2010年10月17日 | アート・イベント
 今年2月に105歳で天寿を全うされた西陣織の山口安次郎さん作の能装束遺作展を見に三島の佐野美術館に行ってきました。5年前にも同美術館で開催されたお兄さんの伊太郎さんとの共同の展覧会に行きましたが、その職人技、美しさに大感激してしまいました。残念ながら遺作展になってしまった今回の展覧会ですが、再び間近で山口さんの能装束を拝見できることをとても楽しみにしていました。

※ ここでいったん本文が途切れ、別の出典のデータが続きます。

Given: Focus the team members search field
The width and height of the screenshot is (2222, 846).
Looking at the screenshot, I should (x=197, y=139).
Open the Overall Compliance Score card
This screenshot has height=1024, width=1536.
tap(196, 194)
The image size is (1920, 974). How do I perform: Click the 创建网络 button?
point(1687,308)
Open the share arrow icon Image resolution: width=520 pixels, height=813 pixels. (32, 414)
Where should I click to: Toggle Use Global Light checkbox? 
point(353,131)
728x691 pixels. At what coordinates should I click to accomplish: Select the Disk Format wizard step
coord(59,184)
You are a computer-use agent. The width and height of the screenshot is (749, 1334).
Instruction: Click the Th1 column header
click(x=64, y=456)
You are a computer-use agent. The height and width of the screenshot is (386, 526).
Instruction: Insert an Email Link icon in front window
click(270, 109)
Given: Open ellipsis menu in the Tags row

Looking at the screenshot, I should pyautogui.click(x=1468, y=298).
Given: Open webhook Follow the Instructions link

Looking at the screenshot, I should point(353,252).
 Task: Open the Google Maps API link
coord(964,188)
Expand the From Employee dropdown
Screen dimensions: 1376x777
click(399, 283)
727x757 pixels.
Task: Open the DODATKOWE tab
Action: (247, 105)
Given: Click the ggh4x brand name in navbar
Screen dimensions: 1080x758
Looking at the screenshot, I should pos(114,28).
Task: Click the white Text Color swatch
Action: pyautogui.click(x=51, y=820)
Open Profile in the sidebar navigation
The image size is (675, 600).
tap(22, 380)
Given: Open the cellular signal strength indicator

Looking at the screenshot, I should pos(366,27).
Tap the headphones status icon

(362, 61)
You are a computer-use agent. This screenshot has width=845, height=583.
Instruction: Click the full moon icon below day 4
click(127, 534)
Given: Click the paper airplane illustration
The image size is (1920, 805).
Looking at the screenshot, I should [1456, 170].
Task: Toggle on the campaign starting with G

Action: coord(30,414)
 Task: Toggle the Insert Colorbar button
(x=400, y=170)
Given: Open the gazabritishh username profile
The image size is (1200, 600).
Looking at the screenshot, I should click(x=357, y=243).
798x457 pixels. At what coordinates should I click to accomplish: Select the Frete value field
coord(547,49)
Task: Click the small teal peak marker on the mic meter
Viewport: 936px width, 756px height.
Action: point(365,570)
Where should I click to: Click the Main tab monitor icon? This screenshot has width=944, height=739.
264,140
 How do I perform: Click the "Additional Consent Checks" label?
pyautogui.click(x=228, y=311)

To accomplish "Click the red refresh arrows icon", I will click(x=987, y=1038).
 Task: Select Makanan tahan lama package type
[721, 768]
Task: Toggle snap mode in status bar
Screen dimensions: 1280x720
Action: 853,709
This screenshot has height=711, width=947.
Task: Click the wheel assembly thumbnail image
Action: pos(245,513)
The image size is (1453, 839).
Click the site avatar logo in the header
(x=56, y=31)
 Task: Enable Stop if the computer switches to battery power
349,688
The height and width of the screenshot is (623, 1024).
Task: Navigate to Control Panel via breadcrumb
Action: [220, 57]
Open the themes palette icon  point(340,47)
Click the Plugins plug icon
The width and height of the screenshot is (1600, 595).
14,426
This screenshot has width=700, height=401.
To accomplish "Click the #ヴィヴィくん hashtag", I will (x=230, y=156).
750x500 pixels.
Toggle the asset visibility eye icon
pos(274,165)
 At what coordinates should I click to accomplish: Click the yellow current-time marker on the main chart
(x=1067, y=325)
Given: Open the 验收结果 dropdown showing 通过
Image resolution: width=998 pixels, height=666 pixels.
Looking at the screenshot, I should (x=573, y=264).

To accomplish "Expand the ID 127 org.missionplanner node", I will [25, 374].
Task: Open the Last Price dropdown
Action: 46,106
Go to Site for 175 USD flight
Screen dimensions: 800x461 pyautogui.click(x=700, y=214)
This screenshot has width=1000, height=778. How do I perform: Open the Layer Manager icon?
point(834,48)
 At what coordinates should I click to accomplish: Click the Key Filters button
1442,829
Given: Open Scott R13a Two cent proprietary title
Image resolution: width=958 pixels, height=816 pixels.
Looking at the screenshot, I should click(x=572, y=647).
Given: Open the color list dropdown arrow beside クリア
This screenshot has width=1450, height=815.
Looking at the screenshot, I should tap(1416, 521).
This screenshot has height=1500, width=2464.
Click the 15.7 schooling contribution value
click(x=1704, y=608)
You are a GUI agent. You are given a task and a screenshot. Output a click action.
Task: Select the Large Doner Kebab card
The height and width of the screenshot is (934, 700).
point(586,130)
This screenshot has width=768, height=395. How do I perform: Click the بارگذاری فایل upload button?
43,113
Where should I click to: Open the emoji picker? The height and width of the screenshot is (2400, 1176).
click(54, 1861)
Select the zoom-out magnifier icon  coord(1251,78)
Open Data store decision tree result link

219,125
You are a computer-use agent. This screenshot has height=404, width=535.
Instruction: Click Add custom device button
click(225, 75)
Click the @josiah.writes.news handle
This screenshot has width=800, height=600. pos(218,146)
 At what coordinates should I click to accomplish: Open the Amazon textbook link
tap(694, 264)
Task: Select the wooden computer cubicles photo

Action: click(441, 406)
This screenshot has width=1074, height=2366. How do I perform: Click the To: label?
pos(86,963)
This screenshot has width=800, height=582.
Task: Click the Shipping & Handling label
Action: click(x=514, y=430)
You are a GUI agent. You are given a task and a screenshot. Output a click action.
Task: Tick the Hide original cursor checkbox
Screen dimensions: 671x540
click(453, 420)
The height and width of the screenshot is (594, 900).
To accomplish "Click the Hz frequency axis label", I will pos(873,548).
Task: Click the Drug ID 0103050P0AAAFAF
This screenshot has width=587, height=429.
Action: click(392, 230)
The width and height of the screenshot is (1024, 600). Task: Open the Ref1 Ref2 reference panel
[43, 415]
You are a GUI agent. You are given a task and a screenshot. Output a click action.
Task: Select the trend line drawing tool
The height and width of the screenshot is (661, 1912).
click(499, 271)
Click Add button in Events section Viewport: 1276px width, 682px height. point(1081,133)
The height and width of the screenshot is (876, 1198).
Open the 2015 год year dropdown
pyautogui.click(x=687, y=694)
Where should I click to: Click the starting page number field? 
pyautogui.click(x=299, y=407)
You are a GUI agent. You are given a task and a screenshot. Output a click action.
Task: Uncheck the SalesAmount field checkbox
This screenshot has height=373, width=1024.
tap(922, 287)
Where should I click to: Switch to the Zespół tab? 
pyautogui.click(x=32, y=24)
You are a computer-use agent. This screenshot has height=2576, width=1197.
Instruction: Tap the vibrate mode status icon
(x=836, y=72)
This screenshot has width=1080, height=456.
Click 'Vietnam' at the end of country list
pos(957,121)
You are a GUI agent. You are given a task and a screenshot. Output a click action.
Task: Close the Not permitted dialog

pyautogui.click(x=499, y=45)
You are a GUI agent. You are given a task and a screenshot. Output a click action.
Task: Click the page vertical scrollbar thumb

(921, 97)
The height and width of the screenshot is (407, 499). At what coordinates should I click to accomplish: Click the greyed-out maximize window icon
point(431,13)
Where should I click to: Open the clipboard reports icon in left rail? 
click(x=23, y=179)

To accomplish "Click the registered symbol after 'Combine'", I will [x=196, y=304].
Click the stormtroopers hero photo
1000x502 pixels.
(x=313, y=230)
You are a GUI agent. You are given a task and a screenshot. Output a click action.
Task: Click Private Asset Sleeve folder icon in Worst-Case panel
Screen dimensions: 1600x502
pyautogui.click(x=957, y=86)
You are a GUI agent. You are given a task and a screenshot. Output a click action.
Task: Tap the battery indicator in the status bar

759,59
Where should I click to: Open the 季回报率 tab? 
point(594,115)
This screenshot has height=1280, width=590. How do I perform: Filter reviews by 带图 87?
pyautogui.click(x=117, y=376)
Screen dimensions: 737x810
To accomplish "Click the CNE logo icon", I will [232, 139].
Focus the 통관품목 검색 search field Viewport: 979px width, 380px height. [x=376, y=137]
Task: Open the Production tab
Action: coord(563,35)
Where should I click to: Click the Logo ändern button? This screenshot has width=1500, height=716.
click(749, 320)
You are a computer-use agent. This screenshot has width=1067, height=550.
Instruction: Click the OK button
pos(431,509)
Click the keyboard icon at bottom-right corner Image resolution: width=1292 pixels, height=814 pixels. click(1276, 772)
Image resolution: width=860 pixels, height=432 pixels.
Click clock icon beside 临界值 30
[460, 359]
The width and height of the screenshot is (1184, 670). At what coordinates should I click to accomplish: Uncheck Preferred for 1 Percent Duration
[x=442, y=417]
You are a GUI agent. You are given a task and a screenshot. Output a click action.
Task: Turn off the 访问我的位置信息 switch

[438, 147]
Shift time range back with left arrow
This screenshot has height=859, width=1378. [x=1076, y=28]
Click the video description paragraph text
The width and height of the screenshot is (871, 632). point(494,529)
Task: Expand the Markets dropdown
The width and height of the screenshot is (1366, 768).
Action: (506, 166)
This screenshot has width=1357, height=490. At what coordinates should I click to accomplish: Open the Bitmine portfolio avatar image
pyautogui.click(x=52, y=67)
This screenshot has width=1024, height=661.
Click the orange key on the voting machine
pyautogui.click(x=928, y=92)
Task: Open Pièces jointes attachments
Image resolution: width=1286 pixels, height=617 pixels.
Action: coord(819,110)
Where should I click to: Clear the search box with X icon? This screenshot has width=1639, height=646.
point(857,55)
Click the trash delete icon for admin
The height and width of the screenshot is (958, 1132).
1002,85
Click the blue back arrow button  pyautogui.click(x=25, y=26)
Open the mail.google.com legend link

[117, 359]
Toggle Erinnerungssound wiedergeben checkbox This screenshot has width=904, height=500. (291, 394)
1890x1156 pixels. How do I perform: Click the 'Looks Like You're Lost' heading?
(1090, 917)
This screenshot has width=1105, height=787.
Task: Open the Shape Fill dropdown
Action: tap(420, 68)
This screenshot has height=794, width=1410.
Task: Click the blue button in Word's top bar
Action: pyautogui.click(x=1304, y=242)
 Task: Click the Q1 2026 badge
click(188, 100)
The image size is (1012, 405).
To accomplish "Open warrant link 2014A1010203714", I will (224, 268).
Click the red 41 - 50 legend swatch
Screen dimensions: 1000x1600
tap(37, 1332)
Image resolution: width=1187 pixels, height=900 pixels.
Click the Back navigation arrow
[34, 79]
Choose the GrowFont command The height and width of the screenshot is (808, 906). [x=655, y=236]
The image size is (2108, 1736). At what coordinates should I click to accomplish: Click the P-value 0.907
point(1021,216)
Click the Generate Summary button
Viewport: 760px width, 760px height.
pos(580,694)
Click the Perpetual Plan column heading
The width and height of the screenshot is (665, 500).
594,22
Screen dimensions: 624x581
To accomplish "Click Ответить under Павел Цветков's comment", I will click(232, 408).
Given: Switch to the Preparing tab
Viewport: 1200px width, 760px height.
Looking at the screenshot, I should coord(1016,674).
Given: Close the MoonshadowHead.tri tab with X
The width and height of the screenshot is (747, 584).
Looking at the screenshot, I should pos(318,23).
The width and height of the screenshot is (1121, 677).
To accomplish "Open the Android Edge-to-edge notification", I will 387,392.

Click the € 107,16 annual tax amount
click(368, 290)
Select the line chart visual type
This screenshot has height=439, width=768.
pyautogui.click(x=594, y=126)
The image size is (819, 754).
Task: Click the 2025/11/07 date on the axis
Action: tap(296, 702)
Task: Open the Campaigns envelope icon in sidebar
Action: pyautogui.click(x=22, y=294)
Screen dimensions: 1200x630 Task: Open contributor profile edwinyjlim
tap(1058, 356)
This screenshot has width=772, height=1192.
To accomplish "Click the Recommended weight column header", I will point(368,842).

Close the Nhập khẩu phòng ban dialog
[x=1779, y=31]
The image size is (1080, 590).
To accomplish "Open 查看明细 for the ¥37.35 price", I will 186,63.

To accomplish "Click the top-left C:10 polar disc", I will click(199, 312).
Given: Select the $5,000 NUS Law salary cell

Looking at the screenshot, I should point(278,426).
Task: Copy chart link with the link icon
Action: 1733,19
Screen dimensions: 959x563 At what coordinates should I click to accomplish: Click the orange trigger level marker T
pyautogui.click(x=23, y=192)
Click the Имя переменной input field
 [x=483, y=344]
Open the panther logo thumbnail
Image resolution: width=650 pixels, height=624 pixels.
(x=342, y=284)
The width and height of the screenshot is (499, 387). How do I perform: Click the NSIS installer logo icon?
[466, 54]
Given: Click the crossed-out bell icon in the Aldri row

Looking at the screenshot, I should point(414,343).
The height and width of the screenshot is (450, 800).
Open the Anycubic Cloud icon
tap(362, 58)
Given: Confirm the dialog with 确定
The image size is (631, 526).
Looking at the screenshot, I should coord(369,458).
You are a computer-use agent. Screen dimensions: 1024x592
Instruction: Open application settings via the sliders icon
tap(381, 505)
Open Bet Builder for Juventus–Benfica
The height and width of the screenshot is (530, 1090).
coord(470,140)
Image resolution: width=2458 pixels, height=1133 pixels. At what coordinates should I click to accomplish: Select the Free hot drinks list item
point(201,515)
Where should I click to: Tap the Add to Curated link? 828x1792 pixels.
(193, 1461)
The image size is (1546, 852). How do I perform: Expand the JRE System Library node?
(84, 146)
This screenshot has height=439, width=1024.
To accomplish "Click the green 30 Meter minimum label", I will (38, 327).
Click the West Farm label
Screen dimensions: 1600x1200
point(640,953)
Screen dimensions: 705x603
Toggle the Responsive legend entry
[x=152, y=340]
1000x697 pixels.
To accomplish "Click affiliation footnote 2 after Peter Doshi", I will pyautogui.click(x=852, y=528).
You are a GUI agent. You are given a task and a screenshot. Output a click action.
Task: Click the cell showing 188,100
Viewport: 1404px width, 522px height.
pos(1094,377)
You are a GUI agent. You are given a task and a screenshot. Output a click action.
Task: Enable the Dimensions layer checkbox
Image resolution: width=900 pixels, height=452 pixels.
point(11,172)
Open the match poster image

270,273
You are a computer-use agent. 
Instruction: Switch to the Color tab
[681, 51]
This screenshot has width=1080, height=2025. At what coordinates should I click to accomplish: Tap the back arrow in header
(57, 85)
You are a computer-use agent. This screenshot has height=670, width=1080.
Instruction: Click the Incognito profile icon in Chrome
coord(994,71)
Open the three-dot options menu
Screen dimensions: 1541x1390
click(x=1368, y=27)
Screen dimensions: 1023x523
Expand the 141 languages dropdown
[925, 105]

 構成は昨年秋に京都相国寺で行われた展覧会と同名のものなので、そのときと同じなのでしょうかね?このとき企画された能の公演にて観世清和、梅若玄祥、片山九朗衛門、金剛永勤らによって使われた能装束も展示されていました。それにしても、間近で見る装束には圧倒されます。展示室に入った瞬間、別世界に入った気分です。山口さんの織る装束は、舞う人が体に馴染み、軽くて舞いやすいそうです。それは、表地の仕事だけでなく、裏地の糸の処理も丁寧にされているからとのこと。ご自身も謡を習われ、舞台に能の公演も月に数回見に行っていた能楽愛好家だった山口さんだからこそ、舞い手のことを考えて作ることができるのだろうなと思いましたし、まさに職人技という仕事ですね。


展示期間は12月23日まで。途中、一部作品の展示替えがあります。
第一期・10月16日~11月3日
第二期・11月5日~12月2日
第三期・12月3~12月23日

詳しくは佐野美術館HPをどうぞ。

 展示替えが行われたらまた足を運びたいと思っています。

 なお、能装束だけでなく、山口さんが使っていた道具、研究を重ねた糸、そして玉三郎さんら歌舞伎役者の衣装も作っていらしたので、玉三郎さんの衣装(『船弁慶』の義経)の見本もありました。
 そして、能装束のみを見てもとても美しいのですが、さらにこれを身にまとい、舞を舞い、美しく魅せることができるのは能楽師さんの腕でもあるのでしょうけれど、こうした方たちがいるからこそ、伝統芸能が支えられているのだなということも感じました。